STUDY MATERIAL »
- Opening Delimiter -
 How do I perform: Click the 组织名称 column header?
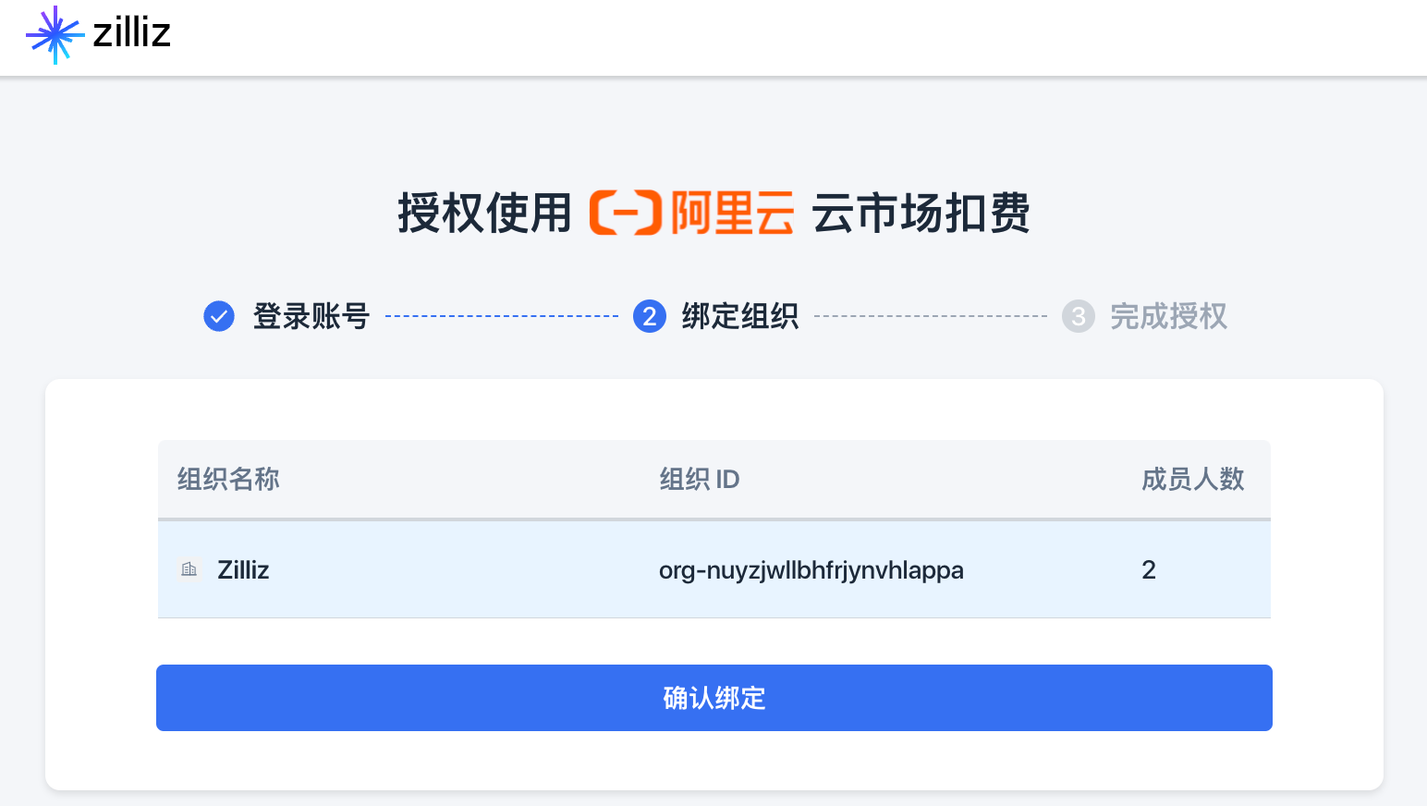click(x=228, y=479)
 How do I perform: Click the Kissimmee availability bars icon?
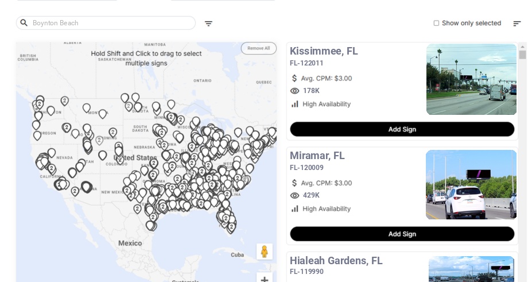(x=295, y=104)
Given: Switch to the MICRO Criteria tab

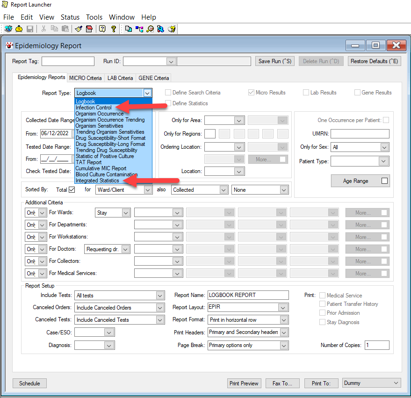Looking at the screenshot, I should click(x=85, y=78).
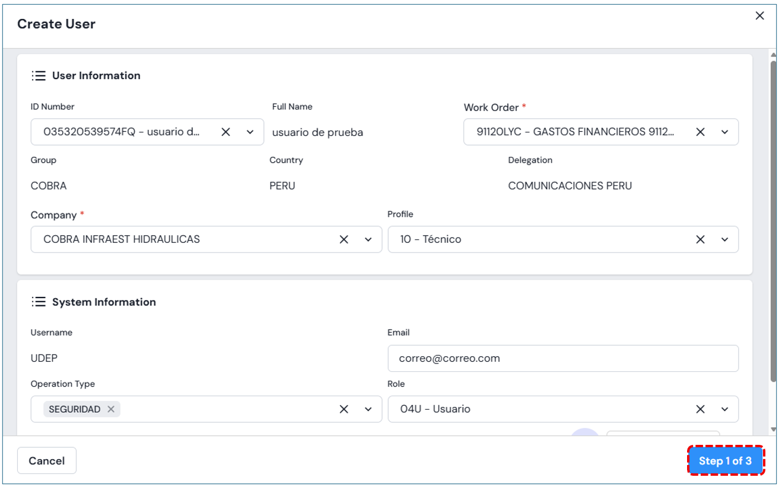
- Closing Delimiter -
INSTRUCTIONS FOR THE TASK » Without any of its images, the data above should be returned exactly.

RESULT FOR THIS TASK »
 How do I perform: Click the 组织名称 column header?
click(x=228, y=479)
 How do I perform: Click the Kissimmee availability bars icon?
(x=295, y=104)
Given: Switch to the MICRO Criteria tab

Looking at the screenshot, I should click(x=85, y=78).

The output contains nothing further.